A semi-permeable membrane is a live serving mechanism, allowing us to redistribute resources throughout our bodies with a subtle and specific negotiation with our environment, always orientated towards life, homeostasis and balance.

The current ecological crisis sees its foundations emerge from a widening separation between ourselves—our cultures and economies—from the natural environment.

In a series of “sunkissed images”, the semi-permeable membrane begins as a point of inspiration to consider how we relate to differences, barriers and resource distribution from a holistic and life-oriented principle. The semi-permeable membrane can be designed to facilitate life processes such as osmosis, desalination, homeostasis, the protection of organs and distribution of key biochemical agents such as hormones.
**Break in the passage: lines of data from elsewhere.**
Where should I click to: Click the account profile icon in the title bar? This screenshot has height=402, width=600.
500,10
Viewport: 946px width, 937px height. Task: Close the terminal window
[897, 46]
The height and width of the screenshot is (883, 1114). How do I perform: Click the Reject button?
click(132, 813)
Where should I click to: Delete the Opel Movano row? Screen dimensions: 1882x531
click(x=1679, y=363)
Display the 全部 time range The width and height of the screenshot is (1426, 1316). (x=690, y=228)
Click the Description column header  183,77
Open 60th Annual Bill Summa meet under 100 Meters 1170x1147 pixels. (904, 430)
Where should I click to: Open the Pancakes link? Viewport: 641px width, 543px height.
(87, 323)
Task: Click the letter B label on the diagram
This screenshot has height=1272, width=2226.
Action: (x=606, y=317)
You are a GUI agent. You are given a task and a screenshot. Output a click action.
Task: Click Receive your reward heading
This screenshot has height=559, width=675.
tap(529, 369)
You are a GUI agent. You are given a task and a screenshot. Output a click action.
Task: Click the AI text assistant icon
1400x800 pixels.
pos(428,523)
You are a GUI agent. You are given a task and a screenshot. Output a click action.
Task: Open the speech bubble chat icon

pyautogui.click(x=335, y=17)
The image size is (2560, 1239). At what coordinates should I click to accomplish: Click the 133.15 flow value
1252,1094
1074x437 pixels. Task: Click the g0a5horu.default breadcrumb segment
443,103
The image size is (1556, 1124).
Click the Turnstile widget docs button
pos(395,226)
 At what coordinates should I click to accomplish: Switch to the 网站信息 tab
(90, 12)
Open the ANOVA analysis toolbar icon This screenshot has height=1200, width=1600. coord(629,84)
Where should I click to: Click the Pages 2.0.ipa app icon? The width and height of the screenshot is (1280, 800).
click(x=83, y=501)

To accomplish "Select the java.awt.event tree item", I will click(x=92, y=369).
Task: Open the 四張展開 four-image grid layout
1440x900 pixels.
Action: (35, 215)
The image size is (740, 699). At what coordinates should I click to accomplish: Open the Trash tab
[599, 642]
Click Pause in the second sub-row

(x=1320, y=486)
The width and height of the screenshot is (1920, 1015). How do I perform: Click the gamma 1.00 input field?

At the beginning of the process, I was living on a small island in Croatia and began experimenting with anthotypes. I was working with natural materials, seeing how the dyes worked with fixing images and how they responded to the negatives felt like a possible way to explore this concept further.

However, due to the timeline of the Biennale, a vital ingredient was missing: the sun! How could I still work with this initial impulse? I began to research the possibilities of UV lights and other adaptive technologies which could mimic sunlight. I immediately realised that new design principles will be required as we transition from a carbon-based economy to one centered on regenerative design. There will need to be compromises if the original materials are not fit for purpose even though they are the most “sustainable.” In my own little laboratory, compromises were made to work with cyanotypes. They have more of an ecological impact but also stand the test of time in the Arsenale. Then the question of scale appeared: scaling up the works required bigger pieces. Here were days of frustration with this, however working with architect Jan Lewicki we came up with the idea of making large transparencies in a long roll that would work with the UV lights and also allow to scale up the images.

New design principles will be required as we transition from a carbon-based economy to one centered on regenerative design.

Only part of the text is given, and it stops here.